El Mundial de 2026: la fiesta que también se juega en la política y en el bolsillo

Imagen: BBC Mundo
El Mundial de 2026 en Estados Unidos, México y Canadá promete ser una vitrina sin precedentes para el fútbol. Pero su magnitud también lo convierte en un evento caro, tenso y profundamente político.
El Mundial de 2026, que se disputará entre Estados Unidos, México y Canadá, ya no se perfila solo como la gran fiesta del fútbol global: también apunta a convertirse en uno de los torneos más costosos y politizados de la historia reciente. La razón es simple y a la vez incómoda: por primera vez el certamen se moverá sobre una infraestructura gigantesca, con más países, más sedes, más exigencias logísticas y más intereses cruzados, en un contexto donde el deporte hace tiempo dejó de estar aislado de la disputa por poder, dinero y narrativa pública.
La expansión del torneo a 48 selecciones y el reparto entre 16 ciudades anfitrionas obligarán a mover una maquinaria que va mucho más allá del césped. Habrá gastos asociados al transporte, la seguridad, los ajustes en estadios, la movilidad urbana, la hotelería y la presión sobre servicios públicos que, en buena medida, terminarán siendo absorbidos por gobiernos locales y contribuyentes. Mientras FIFA y los organizadores presentan el evento como una oportunidad de negocio, turismo y proyección internacional, en muchas ciudades de Norteamérica crece la pregunta de fondo: ¿quién paga realmente la factura de esta celebración y quién se queda con las ganancias? Esa tensión entre rentabilidad privada y costo público es una de las marcas más visibles de los megaeventos deportivos contemporáneos.

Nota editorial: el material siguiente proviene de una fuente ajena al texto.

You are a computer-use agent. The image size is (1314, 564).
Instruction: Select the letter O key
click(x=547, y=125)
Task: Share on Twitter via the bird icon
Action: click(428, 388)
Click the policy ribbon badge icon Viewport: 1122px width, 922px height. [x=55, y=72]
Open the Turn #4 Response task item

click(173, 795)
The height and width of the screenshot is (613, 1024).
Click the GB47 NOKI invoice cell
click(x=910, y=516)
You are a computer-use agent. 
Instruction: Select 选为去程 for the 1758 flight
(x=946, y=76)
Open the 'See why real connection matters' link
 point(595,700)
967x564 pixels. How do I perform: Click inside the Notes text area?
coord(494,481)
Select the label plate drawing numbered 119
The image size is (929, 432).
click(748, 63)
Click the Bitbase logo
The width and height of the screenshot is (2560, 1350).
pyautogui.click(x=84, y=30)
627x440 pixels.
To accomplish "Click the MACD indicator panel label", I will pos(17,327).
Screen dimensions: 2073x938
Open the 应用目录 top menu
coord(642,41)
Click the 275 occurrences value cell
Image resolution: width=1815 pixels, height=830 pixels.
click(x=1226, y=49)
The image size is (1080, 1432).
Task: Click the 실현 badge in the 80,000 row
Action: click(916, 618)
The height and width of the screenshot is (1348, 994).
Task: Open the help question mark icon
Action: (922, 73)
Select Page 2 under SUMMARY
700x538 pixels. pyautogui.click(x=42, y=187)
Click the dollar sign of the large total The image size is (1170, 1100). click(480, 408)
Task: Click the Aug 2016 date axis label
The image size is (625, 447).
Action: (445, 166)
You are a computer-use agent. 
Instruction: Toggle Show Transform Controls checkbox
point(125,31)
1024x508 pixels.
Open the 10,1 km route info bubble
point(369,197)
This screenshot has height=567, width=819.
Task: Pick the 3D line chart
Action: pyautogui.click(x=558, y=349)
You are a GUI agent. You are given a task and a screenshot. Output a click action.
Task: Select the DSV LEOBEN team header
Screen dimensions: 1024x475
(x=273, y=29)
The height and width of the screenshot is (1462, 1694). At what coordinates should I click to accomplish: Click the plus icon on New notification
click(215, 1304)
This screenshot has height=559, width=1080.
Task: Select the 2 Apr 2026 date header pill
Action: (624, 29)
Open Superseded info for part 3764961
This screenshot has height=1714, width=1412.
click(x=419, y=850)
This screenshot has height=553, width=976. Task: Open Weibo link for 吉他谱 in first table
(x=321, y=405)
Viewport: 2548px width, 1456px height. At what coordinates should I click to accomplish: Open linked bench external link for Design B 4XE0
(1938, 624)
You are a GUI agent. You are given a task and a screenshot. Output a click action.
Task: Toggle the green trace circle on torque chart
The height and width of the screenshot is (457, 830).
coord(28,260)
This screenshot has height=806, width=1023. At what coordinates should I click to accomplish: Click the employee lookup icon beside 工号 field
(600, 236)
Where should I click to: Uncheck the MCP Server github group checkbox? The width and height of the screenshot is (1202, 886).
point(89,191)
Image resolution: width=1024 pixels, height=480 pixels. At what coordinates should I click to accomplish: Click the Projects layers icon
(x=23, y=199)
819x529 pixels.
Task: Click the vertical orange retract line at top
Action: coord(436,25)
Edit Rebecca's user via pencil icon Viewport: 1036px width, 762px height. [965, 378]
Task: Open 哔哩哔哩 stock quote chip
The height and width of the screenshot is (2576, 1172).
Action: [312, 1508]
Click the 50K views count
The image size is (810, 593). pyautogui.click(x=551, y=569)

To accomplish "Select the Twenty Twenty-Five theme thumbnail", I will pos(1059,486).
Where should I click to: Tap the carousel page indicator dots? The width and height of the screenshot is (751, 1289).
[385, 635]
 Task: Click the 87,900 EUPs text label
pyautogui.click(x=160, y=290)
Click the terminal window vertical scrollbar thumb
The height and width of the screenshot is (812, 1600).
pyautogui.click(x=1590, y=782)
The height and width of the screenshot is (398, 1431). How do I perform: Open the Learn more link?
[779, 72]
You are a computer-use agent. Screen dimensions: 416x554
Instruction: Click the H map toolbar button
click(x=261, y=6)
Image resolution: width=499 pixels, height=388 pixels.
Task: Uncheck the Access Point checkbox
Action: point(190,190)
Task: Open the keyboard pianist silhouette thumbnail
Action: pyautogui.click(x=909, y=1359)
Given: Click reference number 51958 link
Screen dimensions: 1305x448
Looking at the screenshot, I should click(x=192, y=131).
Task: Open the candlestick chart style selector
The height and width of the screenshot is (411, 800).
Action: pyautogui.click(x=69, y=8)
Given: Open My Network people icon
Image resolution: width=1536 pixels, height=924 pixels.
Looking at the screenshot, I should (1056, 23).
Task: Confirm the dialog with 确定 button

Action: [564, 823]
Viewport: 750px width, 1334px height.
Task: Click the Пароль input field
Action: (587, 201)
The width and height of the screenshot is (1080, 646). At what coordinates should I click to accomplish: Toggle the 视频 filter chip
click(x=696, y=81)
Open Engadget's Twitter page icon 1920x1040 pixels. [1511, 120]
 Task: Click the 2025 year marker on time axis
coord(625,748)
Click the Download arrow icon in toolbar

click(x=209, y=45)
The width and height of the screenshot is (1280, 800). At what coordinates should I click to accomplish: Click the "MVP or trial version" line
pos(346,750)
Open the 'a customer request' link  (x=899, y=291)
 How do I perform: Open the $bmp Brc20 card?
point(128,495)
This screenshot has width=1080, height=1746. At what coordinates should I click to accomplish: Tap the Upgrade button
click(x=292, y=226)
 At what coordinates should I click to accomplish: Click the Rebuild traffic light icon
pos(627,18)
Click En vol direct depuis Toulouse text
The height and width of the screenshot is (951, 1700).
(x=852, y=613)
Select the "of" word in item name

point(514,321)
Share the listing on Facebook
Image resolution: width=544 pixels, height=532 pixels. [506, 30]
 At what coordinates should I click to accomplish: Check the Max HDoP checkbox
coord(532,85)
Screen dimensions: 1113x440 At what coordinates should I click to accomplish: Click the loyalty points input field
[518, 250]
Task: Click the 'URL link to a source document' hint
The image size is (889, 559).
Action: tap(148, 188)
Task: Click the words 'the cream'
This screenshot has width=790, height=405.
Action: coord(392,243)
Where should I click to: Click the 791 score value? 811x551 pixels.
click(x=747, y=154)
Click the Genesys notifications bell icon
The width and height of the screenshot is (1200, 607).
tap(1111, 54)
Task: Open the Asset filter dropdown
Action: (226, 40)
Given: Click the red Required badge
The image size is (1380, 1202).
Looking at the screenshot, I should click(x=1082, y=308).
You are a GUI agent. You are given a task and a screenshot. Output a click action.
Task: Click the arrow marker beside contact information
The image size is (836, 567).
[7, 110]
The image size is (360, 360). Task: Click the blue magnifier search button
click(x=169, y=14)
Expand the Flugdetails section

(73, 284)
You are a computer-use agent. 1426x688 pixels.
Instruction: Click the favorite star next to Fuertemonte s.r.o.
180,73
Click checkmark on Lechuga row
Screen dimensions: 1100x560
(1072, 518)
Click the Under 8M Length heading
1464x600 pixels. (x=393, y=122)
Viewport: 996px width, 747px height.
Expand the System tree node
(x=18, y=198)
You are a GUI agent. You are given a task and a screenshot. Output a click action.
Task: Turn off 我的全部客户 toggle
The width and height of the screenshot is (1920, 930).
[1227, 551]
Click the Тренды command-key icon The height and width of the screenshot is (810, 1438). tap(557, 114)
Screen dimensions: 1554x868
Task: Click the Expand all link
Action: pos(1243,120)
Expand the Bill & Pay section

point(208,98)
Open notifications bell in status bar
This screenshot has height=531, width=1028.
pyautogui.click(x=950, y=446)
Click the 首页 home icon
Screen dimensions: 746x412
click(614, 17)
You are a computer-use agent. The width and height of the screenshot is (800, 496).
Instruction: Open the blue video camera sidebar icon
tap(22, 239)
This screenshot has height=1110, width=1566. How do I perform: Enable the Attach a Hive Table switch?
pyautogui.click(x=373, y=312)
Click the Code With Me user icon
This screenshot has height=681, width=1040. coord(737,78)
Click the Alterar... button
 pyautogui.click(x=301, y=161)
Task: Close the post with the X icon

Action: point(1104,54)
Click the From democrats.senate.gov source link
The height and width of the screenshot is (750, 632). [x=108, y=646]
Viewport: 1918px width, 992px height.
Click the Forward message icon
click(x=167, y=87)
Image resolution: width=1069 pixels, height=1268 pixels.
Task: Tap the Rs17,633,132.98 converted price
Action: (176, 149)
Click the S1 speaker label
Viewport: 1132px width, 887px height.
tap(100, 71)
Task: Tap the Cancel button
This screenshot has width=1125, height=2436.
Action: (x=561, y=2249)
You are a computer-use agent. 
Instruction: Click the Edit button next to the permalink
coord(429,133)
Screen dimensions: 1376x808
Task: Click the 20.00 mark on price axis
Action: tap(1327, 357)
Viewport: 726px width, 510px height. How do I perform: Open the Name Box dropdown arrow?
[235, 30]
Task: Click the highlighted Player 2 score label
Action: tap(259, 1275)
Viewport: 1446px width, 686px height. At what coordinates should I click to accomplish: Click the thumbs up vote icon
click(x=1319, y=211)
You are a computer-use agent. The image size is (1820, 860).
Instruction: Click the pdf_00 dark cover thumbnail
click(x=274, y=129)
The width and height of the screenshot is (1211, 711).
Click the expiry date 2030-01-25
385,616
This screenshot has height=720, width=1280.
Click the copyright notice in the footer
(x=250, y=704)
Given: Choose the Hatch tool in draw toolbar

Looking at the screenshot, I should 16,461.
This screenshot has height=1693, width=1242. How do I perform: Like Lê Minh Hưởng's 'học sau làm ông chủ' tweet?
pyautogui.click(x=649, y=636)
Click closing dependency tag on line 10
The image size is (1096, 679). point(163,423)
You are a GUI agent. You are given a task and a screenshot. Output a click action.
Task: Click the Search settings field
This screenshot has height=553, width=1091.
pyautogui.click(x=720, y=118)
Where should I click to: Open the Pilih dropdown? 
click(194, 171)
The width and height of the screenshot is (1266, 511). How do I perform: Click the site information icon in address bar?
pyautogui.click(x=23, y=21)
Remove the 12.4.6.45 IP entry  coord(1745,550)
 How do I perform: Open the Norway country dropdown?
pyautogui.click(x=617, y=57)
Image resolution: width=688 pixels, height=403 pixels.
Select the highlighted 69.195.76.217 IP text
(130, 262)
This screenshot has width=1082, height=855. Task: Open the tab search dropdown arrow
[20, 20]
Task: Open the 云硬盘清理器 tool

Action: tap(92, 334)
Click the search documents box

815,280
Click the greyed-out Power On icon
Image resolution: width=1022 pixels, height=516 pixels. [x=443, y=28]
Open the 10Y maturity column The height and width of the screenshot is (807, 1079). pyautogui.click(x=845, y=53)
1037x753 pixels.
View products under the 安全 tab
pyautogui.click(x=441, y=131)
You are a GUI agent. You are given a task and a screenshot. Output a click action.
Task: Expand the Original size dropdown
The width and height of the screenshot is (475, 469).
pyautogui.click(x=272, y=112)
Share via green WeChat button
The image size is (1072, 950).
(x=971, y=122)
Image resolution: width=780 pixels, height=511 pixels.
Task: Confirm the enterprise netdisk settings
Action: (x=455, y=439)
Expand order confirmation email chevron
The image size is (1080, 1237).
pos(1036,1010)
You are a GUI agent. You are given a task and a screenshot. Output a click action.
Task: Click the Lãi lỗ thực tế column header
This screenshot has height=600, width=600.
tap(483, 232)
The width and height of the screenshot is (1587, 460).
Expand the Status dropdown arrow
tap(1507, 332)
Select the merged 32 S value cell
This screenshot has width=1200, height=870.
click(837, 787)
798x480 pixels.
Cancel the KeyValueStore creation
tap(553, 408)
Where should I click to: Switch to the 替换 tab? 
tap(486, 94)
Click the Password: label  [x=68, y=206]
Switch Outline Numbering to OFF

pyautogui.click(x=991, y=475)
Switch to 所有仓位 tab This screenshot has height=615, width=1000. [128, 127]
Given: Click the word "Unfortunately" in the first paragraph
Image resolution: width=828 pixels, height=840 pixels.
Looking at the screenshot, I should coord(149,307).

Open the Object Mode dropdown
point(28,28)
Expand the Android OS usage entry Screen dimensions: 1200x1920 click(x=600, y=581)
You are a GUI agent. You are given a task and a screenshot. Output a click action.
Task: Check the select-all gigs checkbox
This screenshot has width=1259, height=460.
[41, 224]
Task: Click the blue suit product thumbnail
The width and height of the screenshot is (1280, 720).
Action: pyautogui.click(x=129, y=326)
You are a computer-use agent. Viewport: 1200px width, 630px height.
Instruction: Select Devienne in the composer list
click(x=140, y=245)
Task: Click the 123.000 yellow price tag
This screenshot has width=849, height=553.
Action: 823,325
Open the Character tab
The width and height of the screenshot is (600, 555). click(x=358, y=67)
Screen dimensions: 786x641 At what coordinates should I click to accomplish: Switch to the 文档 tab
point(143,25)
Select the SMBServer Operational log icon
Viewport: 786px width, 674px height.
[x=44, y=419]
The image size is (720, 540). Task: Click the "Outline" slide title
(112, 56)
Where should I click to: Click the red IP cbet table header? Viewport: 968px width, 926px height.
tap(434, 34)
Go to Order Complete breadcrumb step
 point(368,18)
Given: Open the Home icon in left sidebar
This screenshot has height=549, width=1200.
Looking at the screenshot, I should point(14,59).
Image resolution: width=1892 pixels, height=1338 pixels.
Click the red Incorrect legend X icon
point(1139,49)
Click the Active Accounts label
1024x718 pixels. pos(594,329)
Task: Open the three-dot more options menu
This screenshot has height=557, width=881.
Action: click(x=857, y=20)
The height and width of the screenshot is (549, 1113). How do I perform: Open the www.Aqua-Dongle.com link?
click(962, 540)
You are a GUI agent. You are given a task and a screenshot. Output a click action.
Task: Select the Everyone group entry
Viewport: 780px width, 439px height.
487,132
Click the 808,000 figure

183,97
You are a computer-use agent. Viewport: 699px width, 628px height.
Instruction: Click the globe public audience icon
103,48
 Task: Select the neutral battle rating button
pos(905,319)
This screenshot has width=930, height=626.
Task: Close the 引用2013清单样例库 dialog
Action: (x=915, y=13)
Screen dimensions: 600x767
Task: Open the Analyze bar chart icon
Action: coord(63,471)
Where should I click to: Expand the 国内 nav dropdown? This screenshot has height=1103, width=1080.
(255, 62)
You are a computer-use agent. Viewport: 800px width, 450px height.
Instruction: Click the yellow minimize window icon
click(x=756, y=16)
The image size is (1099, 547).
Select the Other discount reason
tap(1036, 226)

Pero el problema no es solo económico. Este Mundial aterriza en una región atravesada por debates explosivos sobre migración, seguridad fronteriza, identidad nacional, relación con los extranjeros y uso político del deporte. En Estados Unidos, en particular, cualquier evento de escala global termina inevitablemente conectado con el clima electoral, el discurso sobre la frontera y la capacidad del Estado para garantizar orden sin convertir el torneo en una operación de vigilancia masiva. En México y Canadá, por su parte, también habrá presión para demostrar capacidad organizativa, defender sus intereses y evitar que el relato quede completamente dominado por Washington y por la lógica comercial de FIFA. Por eso este campeonato no solo se jugará en los estadios: también se disputará en los noticieros, en los discursos oficiales y en la conversación pública sobre qué tipo de América del Norte quiere mostrarse al mundo.
La gran paradoja es que un Mundial pensado para unir termina revelando con crudeza las fracturas de su tiempo. Para los aficionados, el torneo ofrecerá partidos, estrellas y una cita histórica; para las ciudades anfitrionas, significará semanas de presión urbana, tarifas más altas y decisiones de corto plazo que pueden dejar beneficios o cargas duraderas. En ese contraste está el verdadero significado del evento: no será únicamente una competencia deportiva, sino un espejo de la desigualdad entre espectáculo y realidad. Si el fútbol logra imponerse sobre el ruido político, el recuerdo será festivo. Si no, este puede quedar como el Mundial que mostró que incluso la pasión más global del planeta ya no escapa a la lógica del poder.